Render these lines as a Markdown table with the columns No. and Text, numbering each row and skipping blank lines. Leave the pictures out of the table.

>> begin

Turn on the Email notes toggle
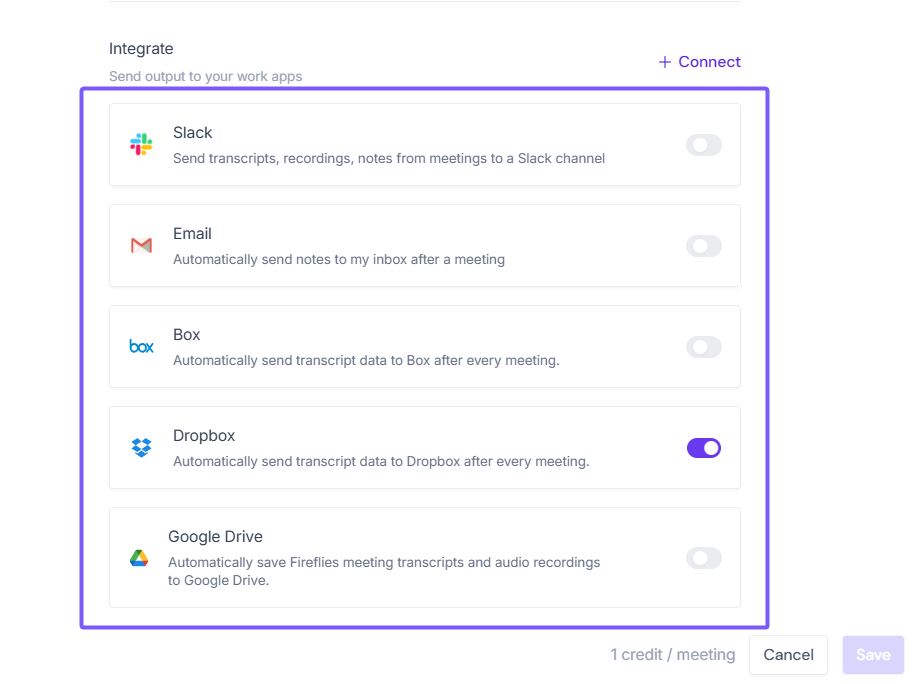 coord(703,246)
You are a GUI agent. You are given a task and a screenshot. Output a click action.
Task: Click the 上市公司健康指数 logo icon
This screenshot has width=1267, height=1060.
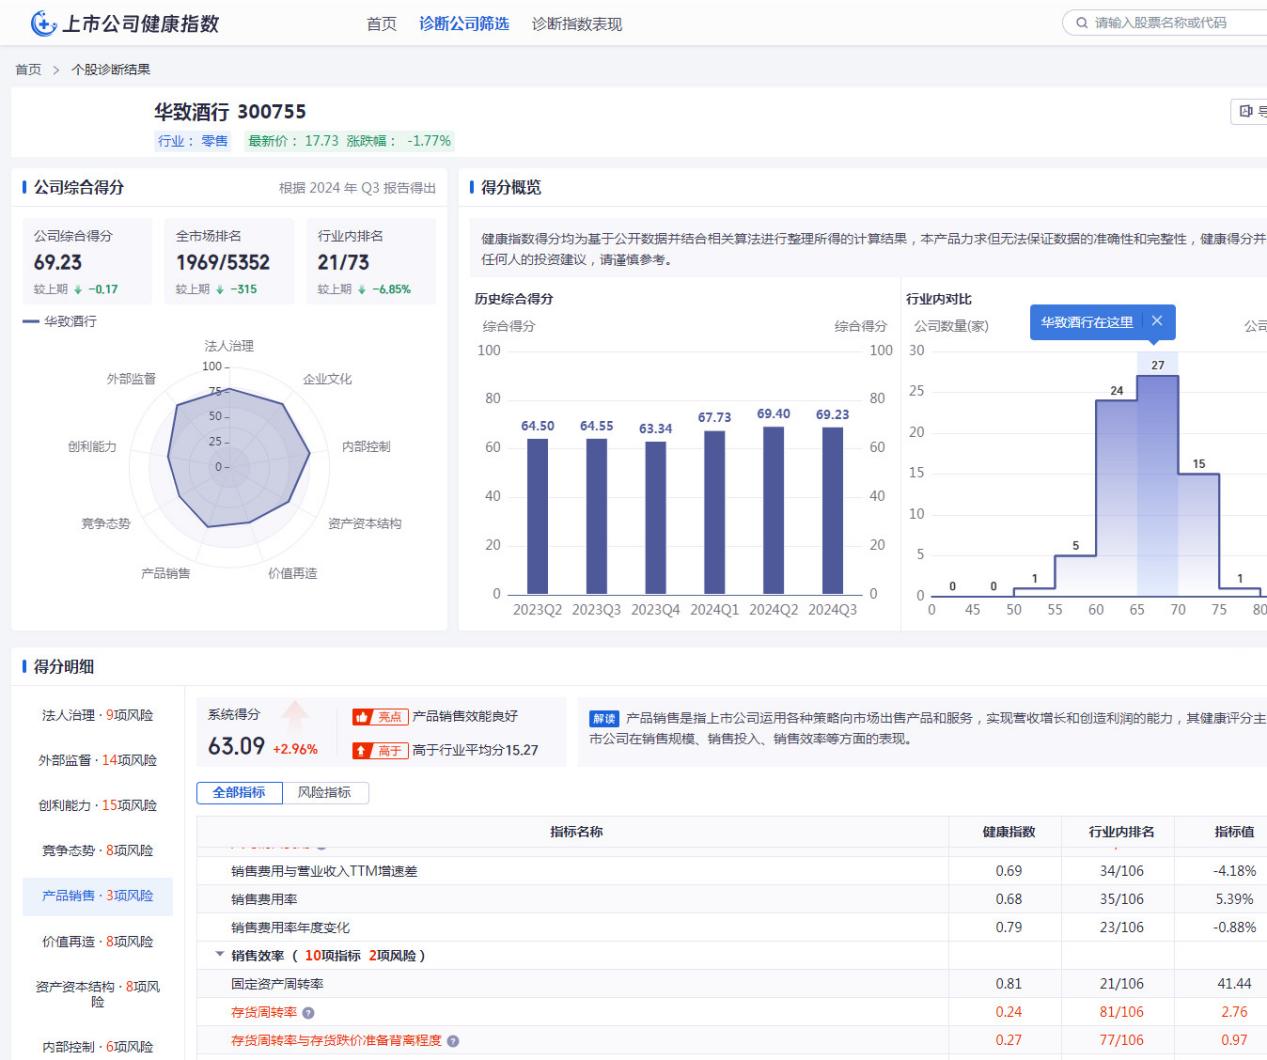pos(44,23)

>> end

Solution to the exercise ▸
| No. | Text |
|---|---|
| 1 | Turn on the Email notes toggle |
| 2 |  coord(703,246) |
| 3 | You are a GUI agent. You are given a task and a screenshot. Output a click action. |
| 4 | Task: Click the 上市公司健康指数 logo icon |
| 5 | This screenshot has width=1267, height=1060. |
| 6 | pos(44,23) |